These days when you think about players leaving a program, Arizona State is the first to come to mind. While Arizona has a long way to go to catch up to the number of players who have left Tempe, they too have quietly lost three players now since the beginning of the 2011-12 season.
According to reports on Tuesday, freshman guard Josiah Turner and junior center Kyryl Natyazhko will be leaving the program. Natyazhko apparently has received some opportunities to play basketball in Europe and Turner will transfer to another program.
Allow me to begin with Kyryl. I look at this as a positive for both the Wildcats and for him. The Cats have three dynamic big men coming to Tucson next season as part of the nations number one recruiting class. If Kyryl could not find a way to get himself off the bench without the team having a true center on the team last season, then what makes him believe he will be able to do so as a senior? Don’t forget about Angelo Chol as well. Maybe whatever team he lands on in Europe will allow him to post up on the three point line like you know he would love to do.
I do not see Kyryl as a disappointment even though many might.
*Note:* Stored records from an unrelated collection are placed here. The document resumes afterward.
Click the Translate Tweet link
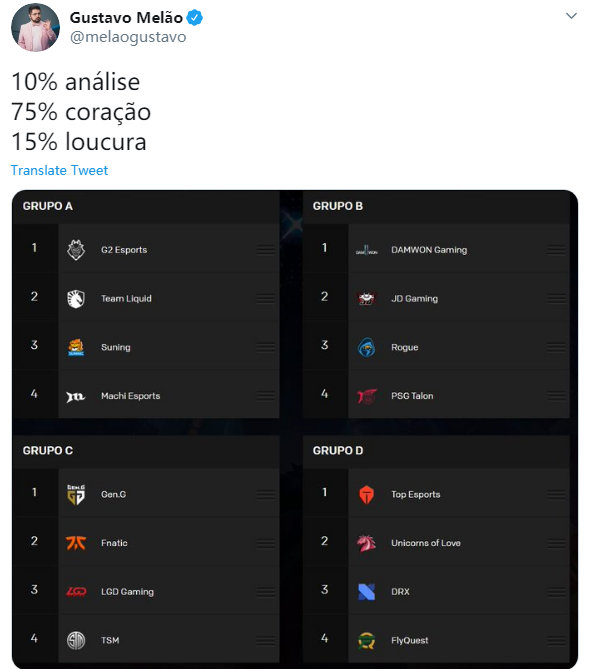 (x=59, y=170)
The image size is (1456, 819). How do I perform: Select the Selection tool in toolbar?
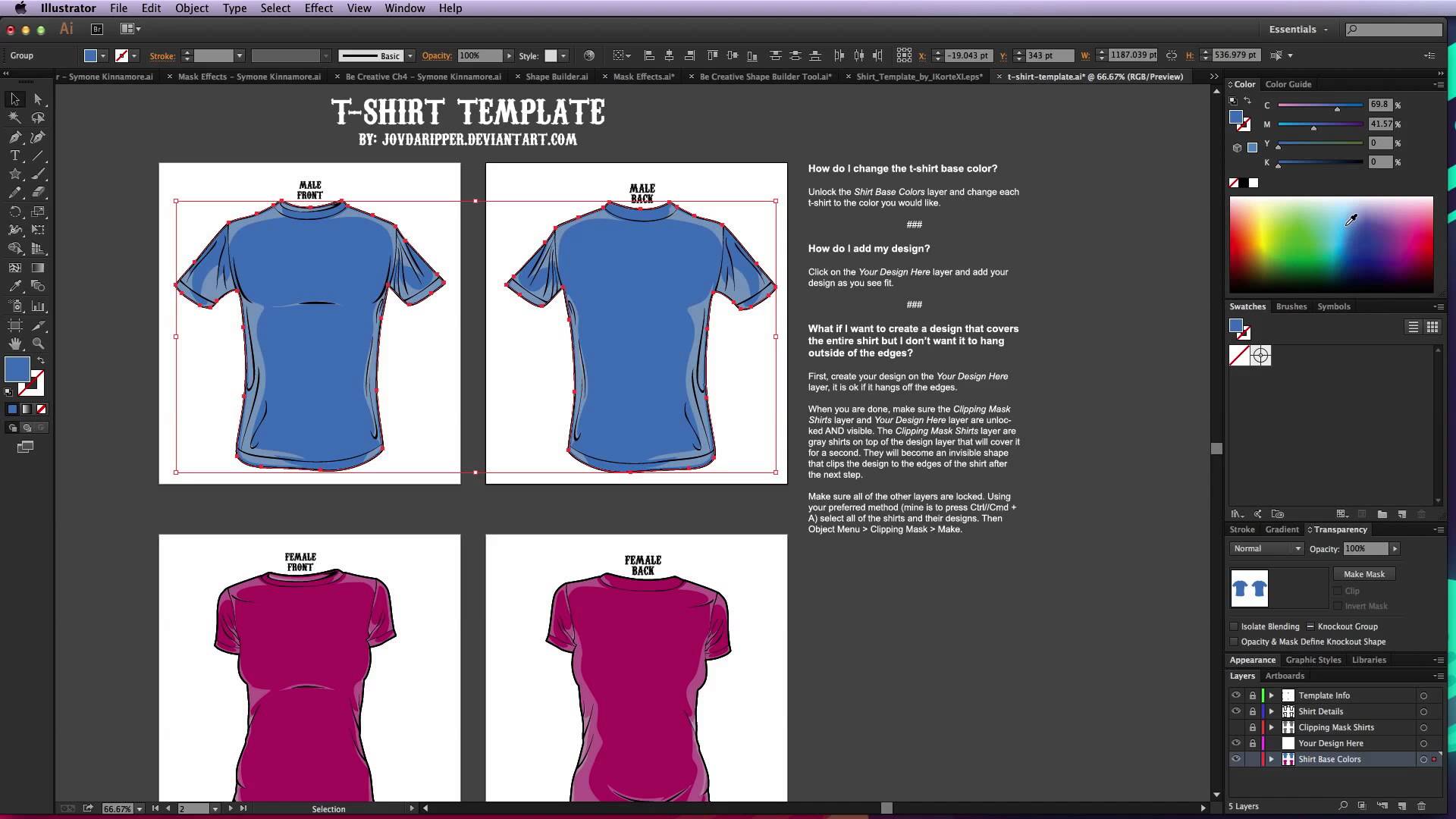pyautogui.click(x=14, y=98)
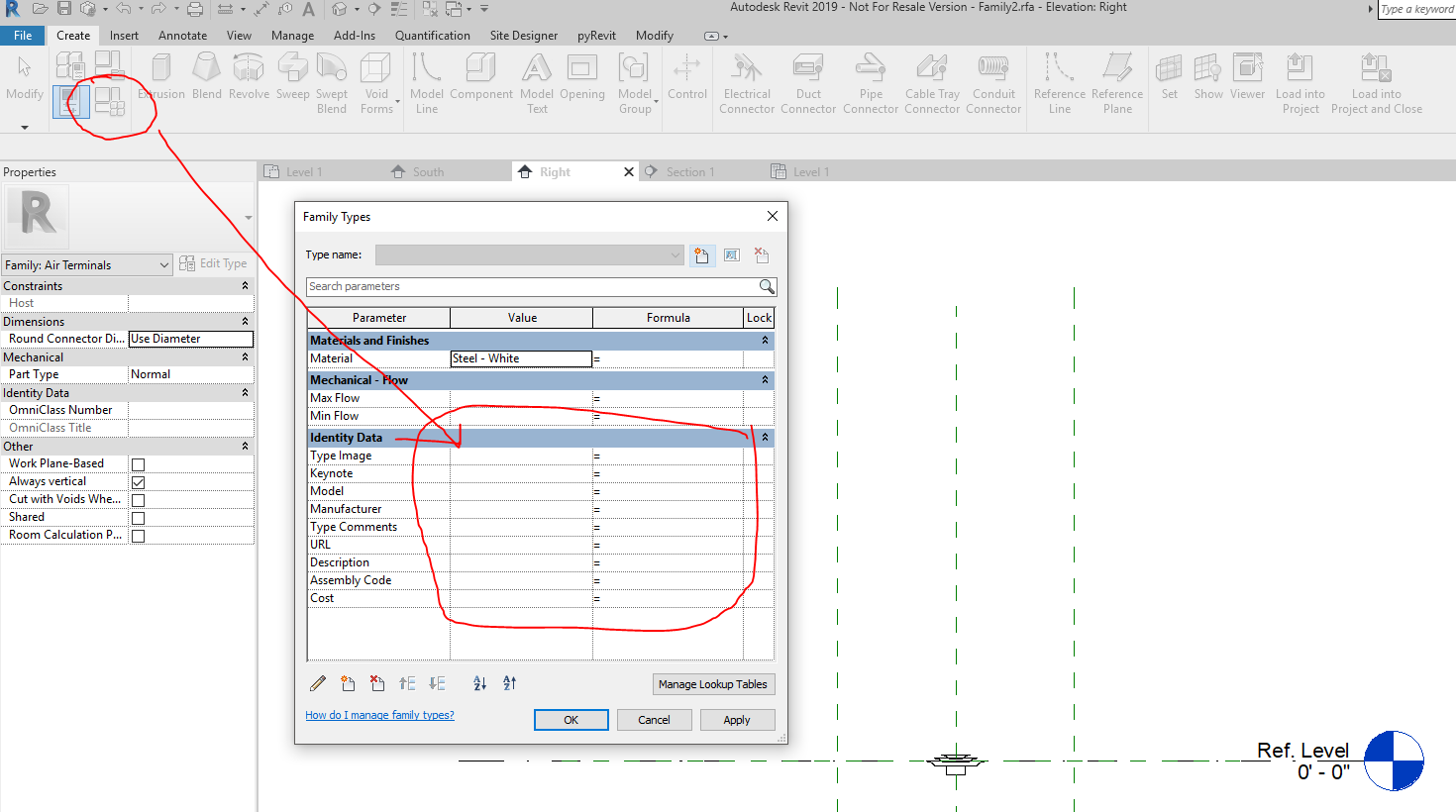Image resolution: width=1456 pixels, height=812 pixels.
Task: Create a new family type
Action: point(702,254)
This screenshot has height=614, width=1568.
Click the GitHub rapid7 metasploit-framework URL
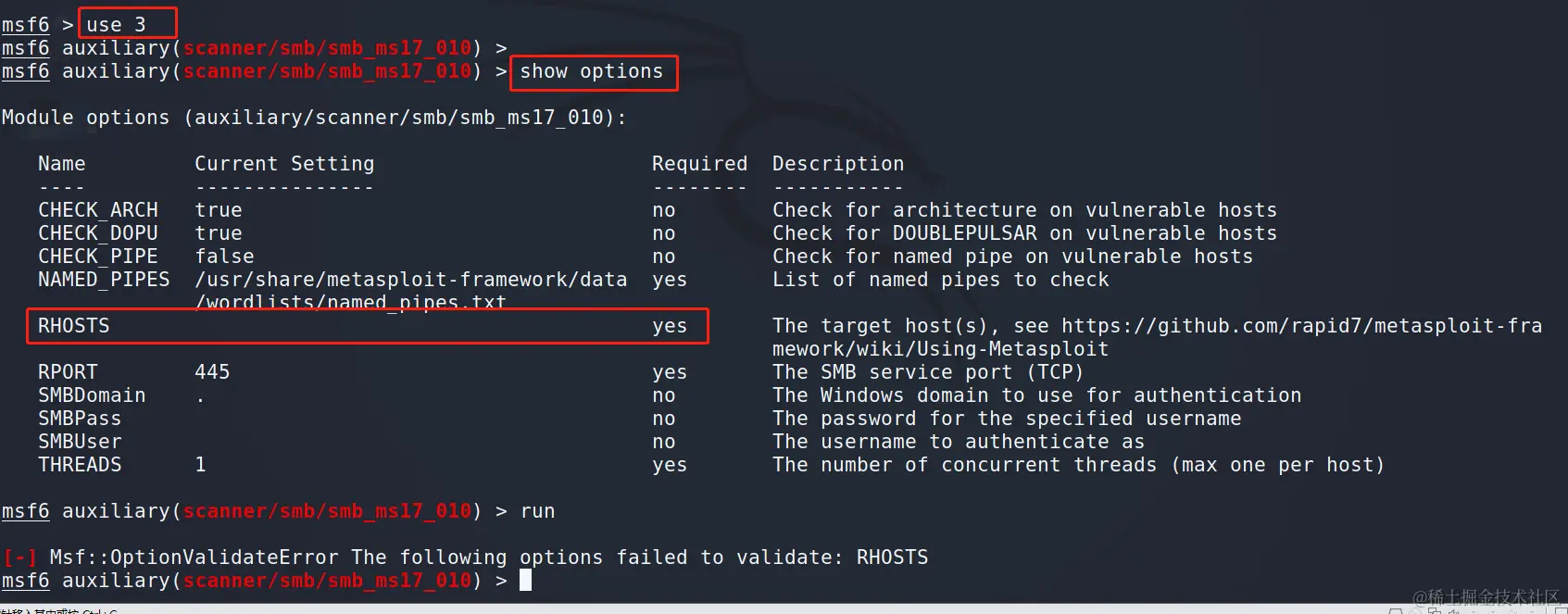click(x=1301, y=326)
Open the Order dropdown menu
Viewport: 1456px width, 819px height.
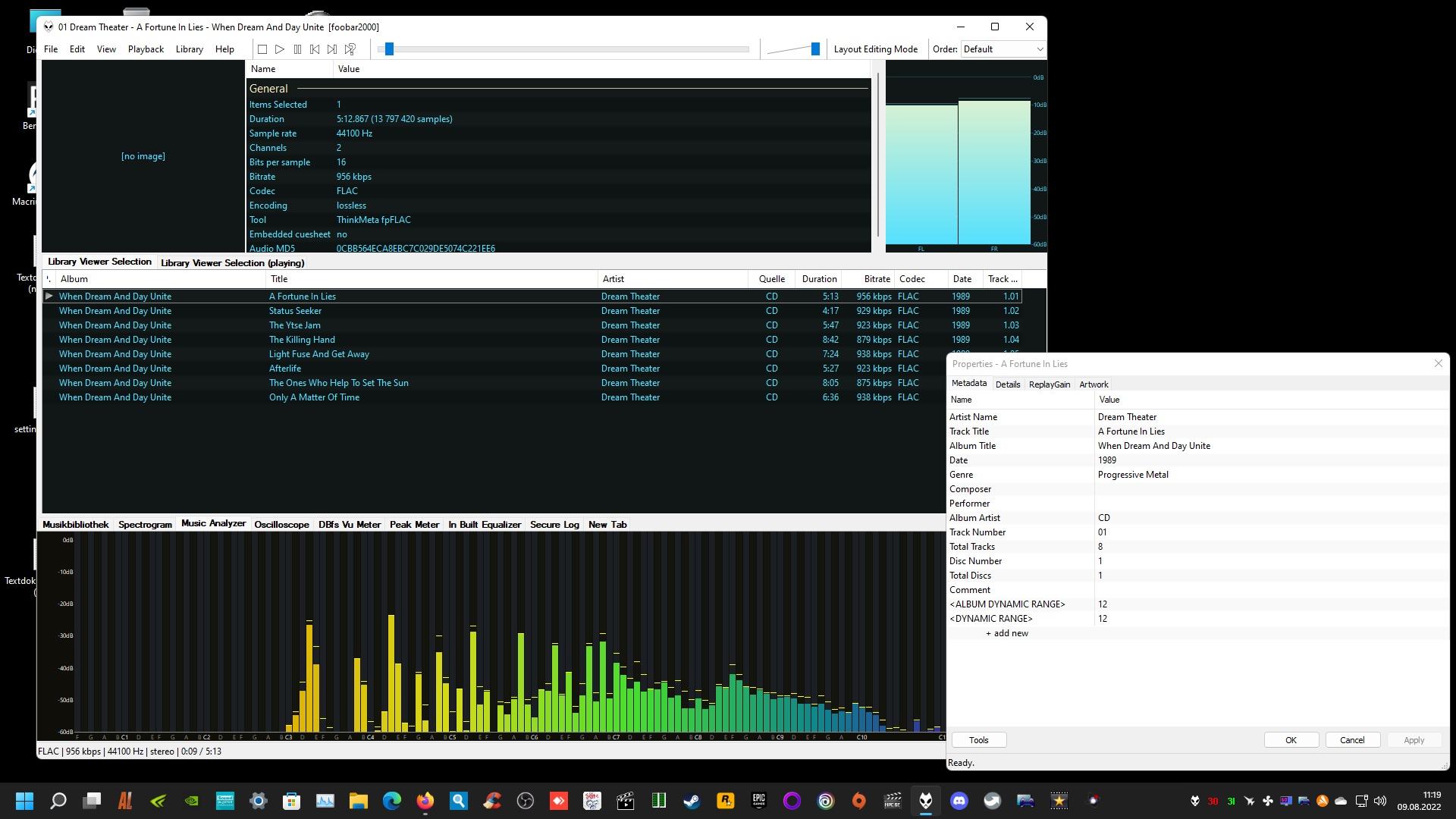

I see him more as a player at a position that Sean Miller desperately needed in his first recruiting class (which continues to be his best class by far) and it just didn’t pan out. Lucky for the Wildcats Derrick Williams was strong and powerful enough to play out of position.
A little over a month ago, I had an unforgettable opportunity to talk basketball with a former Wildcat great who I will keep nameless. Part of our conversation was about Josiah Turner just after he was suspended for the Pac 12 tournament. This former player informed me that when he visited McKale Center for the Arizona Red-Blue game, people told him that Turner arrived on campus believing he would be one and done.
Now with Turner leaving the program, it leads me to believe that even though Turner physically arrived in Tucson for a season, he never mentally showed up. And once he realized that his hopes of being one and done was everything but attainable, he checked out.
Sean Miller is hard on his players. He demands the best out of them and for the most part, he gets the best in return.
That notion can be backed up with the play form guys Kyle Fogg, Solomon Hill, Kevin Parrom (when healthy) and even Jessie Perry over the last few seasons.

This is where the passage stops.